The main optimization workflow consists of:
- Running precursor simulations to generate inflow conditions
- Evaluating candidate layouts using both GCH and LES models
- Fitting multi-task Gaussian processes to observations
- Selecting new layouts via batch expected improvement
.
├── campaigns/ # Optimization experiment results
├── config/ # Configuration files
├── data/ # Input data and initial samples
├── doc/ # Documentation and reports
├── src/
│ └── windopt/ # Main package
│ ├── config/ # Configuration handling
│ ├── initial/ # Initial sampling routines
│ ├── optim/ # Optimization implementations
│ ├── viz/ # Visualization utilities
│ └── winc3d/ # WInc3D LES interface
- Currently supports optimization of up to 4 turbines as proof of concept
- Handles single wind direction/speed (extension to varying conditions planned)
- Uses fixed simulation durations (adaptive durations planned)
- Requires manual alternation between fidelities (automatic selection planned)
Contributions are welcome! Please feel free to submit a Pull Request.
- Prof. Nikos Bempedelis (Queen Mary University of London) for guidance on LES configuration
- Prof. John Cunningham (Columbia University) for Bayesian optimization guidance
- Columbia University's Terremoto computing cluster for computational resources
The package includes several visualization utilities for analyzing wind farm simulations and optimization results:
# Plot instantaneous and mean velocity fields, where the instantanous field is taken 1 hour after spinup
python -m windopt.viz.velocity_flow run_dir 1.0 --save_path flow.png
# Create animated visualization of velocity field evolution
python -m windopt.viz.vector_field run_dir \
--field ux \
--start 0 \
--n_steps 100 \
--save anim.html
Key visualization features:
- Interactive velocity field animations using Plotly
- Power convergence analysis for different layouts
- Precursor simulation validation (velocity profiles, turbulence intensity)

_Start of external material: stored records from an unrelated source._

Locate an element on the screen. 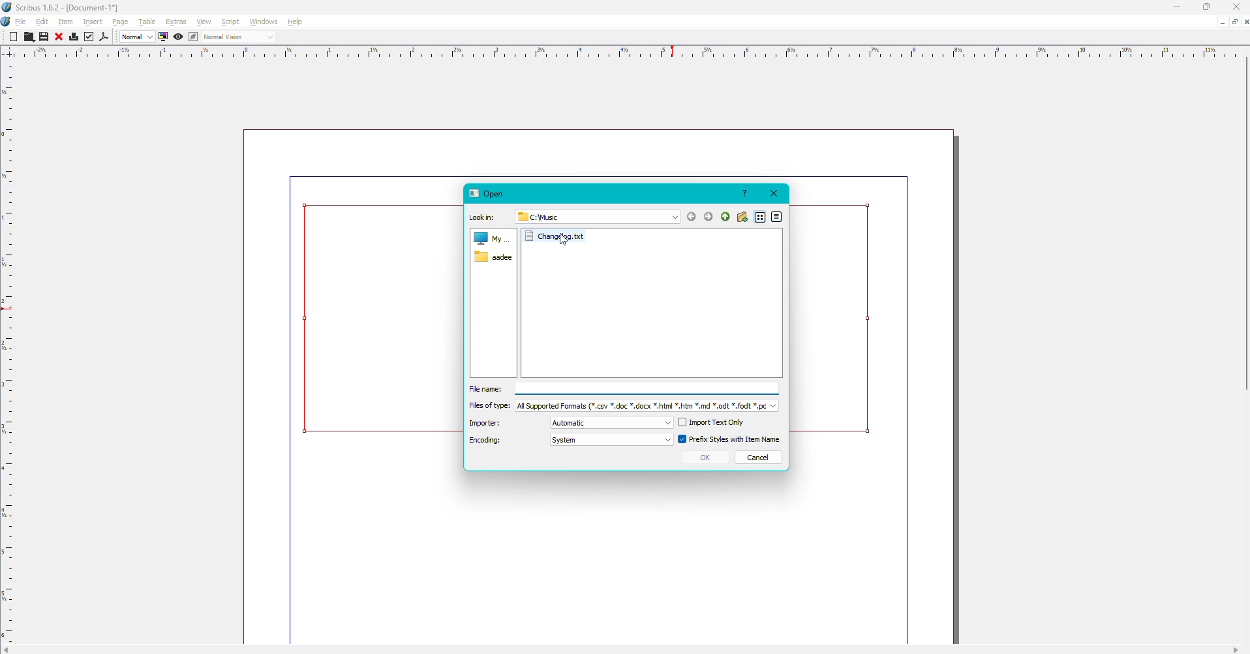 The image size is (1250, 654). drop down is located at coordinates (674, 218).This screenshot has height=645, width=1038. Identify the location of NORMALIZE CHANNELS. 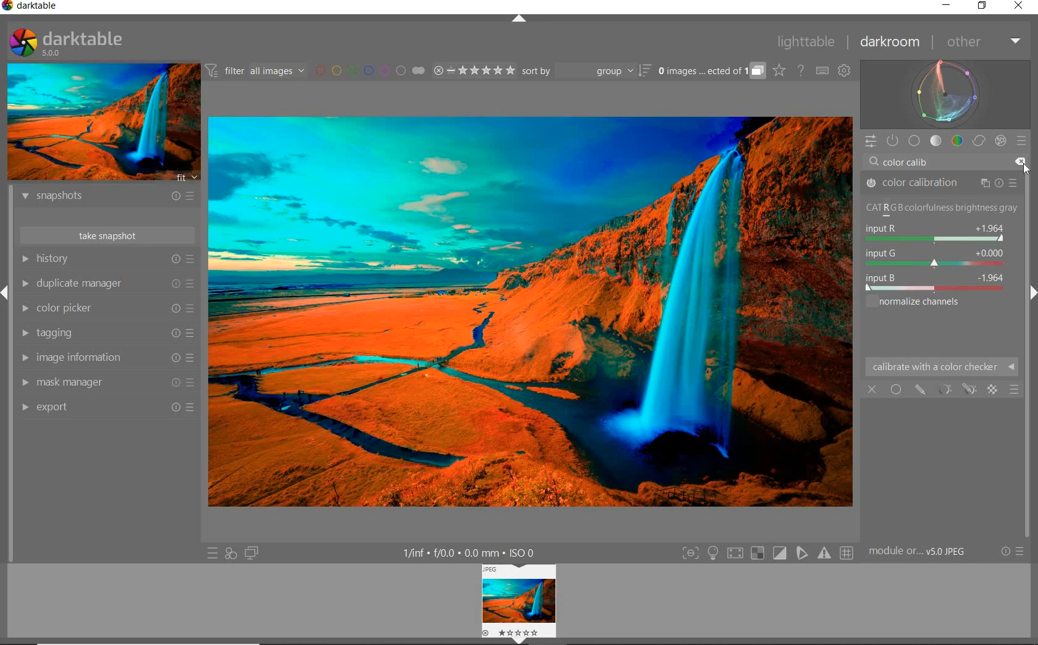
(929, 301).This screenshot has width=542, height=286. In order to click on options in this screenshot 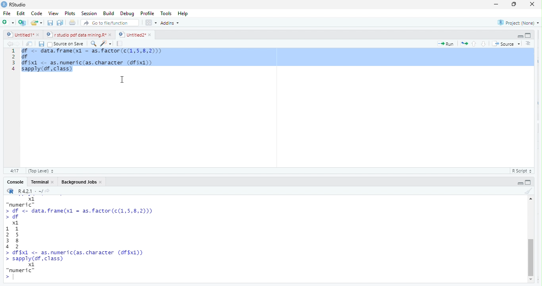, I will do `click(151, 22)`.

- Optimization campaign progress tracking
- Support for both static plots and animated visualizations
- Export to PNG/HTML formats
The visualizations were used to generate all figures in the technical report and are designed to help analyze:
- Flow field development through wind farms
- Wake interactions between turbines
- Statistical convergence of simulations
- Optimization campaign performance
See the technical report for example visualizations and detailed analysis.